What disease has the name German measles ?


German measles is another names for rubella. It is also called 3-day measles. This contagious infection commonly affects the lymph nodes and is characterized by a distinctive red rash.


NOTE that rubella is not the same as rubeola ( measles ).


What causes rubella ?


It is caused by a virus. This virus spreads when you come into close contact with an infected person’s respiratory secretions such as mucus or when an infected person coughs or sneezes.

A pregnant mum can transmit the virus to her unborn child through the blood stream.

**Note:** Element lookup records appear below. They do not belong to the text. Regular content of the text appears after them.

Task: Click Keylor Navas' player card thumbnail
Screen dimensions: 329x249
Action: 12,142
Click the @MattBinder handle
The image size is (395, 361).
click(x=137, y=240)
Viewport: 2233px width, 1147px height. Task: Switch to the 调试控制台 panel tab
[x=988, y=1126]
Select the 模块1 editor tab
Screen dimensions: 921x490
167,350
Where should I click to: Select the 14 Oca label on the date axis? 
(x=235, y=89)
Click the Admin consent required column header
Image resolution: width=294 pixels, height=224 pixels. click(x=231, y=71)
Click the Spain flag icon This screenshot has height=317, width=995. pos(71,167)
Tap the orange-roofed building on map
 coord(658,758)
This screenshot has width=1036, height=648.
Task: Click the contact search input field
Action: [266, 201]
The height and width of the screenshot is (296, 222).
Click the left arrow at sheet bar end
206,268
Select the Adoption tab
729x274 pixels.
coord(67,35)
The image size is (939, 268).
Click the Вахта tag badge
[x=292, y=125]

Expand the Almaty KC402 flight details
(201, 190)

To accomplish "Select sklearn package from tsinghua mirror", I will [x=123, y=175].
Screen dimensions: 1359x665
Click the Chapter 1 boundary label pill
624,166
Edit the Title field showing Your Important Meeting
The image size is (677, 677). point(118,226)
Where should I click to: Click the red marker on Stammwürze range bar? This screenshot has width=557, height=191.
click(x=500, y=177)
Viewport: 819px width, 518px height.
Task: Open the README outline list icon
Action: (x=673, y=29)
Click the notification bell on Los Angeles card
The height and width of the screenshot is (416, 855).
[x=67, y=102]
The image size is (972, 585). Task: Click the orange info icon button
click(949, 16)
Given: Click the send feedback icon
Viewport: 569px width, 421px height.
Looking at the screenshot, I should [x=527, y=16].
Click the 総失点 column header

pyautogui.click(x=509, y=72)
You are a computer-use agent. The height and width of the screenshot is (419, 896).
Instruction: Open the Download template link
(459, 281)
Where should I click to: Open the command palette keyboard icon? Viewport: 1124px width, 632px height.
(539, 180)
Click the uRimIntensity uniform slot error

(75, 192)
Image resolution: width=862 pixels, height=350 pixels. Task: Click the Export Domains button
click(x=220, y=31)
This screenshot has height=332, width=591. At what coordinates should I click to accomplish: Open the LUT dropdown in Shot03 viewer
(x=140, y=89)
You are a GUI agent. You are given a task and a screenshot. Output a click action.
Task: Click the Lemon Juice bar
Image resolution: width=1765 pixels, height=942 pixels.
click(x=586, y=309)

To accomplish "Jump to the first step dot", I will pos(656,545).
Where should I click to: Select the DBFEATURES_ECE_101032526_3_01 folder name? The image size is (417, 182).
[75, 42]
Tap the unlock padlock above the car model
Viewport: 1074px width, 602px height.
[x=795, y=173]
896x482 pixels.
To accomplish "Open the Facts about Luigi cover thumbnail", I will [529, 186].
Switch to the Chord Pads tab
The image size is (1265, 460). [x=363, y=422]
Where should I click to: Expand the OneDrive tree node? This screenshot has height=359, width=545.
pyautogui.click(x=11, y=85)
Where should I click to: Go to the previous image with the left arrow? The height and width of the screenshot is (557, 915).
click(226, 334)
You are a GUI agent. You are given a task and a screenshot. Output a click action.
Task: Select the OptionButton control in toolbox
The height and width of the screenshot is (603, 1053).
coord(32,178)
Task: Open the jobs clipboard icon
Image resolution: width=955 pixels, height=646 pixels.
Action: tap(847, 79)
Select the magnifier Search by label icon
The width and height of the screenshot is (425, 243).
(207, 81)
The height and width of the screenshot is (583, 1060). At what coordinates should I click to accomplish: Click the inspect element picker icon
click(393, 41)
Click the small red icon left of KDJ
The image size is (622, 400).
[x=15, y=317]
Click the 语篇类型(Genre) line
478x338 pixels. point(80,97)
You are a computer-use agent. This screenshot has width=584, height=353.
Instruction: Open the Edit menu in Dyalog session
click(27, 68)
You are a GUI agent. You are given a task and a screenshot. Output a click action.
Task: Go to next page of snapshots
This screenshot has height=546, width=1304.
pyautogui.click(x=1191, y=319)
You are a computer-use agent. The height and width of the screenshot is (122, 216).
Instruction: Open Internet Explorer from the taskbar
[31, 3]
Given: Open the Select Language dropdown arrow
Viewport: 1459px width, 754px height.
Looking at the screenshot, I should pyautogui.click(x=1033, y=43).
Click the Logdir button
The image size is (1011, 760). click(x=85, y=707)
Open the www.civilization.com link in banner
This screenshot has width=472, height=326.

What are the symptoms of rubella ?


About half the people who have rubella do not show any symptoms. Children usually experience mild symptoms in the form of low-grade fever and rash that starts on the face and spreads to the rest of the body.


Older children and adults may experience these symptoms.


  • runny nose before symptoms appear
  • headache
  • malaise
  • aching joint
  • eye inflammation


Can rubella be treated ?


There is no treatment needed for rubella. It is a mild illness that runs its course in about three days. To treat  the fever, you may take acetaminophen. You should also avoid contact with people who have conditions that cause deficient or suppressed immune systems.

It is essential to get enough rest.


Defects associated with congenital rubella syndrome can be treated.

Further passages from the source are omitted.